A final challenge involves the potential for increased coordination among economic agents in a system marked by widespread AI use, particularly when algorithms learn to cooperate. Research by Calvano and colleagues (2020) indicates that independent reinforcement-learning algorithms can sustain collusive equilibria in pricing games, maintaining prices above competitive levels. Unlike human actors, AI can facilitate tacit collusion without explicit instruction, potentially exacerbating market manipulation and raising legal and practical concerns for regulators. Paradoxically, transparency, often considered a positive attribute, may inadvertently foster coordination, potentially undermining financial stability, especially in scenarios like bank runs. These situations highlight instances where AI-induced behavioural adjustments can result in detrimental feedback loops.
6 Final Remarks
Trust in human decision-making comes from a shared understanding of values and the environment. AI’s combination of built-in values, programmed objectives, and its understanding of the environment may not be intelligible to humans. While hypothetical scenarios can be executed through an AI engine to observe its decisions, soliciting a clear explanation remains challenging.

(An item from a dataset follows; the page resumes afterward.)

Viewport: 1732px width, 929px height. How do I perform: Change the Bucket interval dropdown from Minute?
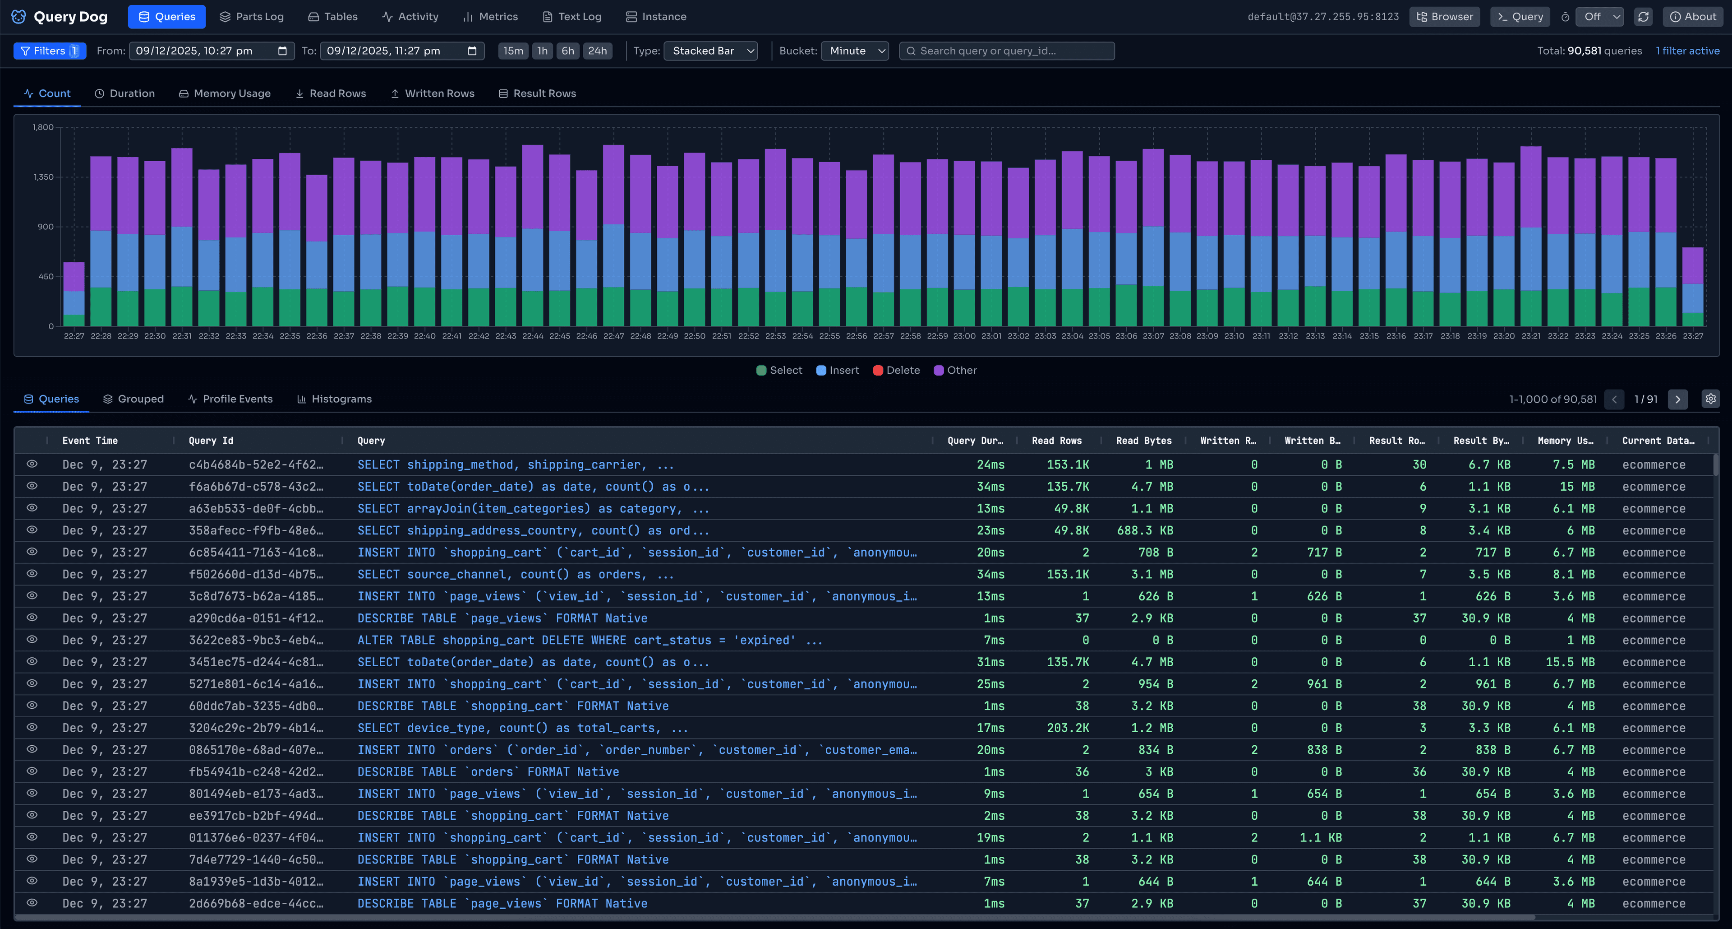[x=855, y=50]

In summary, as the infrastructural gazing at the meso-level highlights, a tension exists between macro- and micro-financial problems, significantly influencing the utility and implementation of financial AI. Despite its fast penetration, effective operation in this environment necessitates capabilities beyond the current scope of AI, including an understanding of causality, global reasoning rather than local, and the identification of potential threats before they result in adverse outcomes (Borch, Reference Borch2022; Danielsson, Macrae, and Uthemann, Reference Danielsson, Macrae and Uthemann2022).
AI, emerging as a financial infrastructure, introduces specific threats to the integrity of the entire financial system. Challenges stemming from the infrastructuralization of AI must be tackled by financial actors and regulators. A thorough understanding of these threats can be attained by adopting a perspective that considers the macro/meso/micro connections inherent in infrastructures. Addressing these concerns as systemic issues requires an integrated approach that encompasses not only the technical aspects but also the interrelated social, political, and economic dimensions.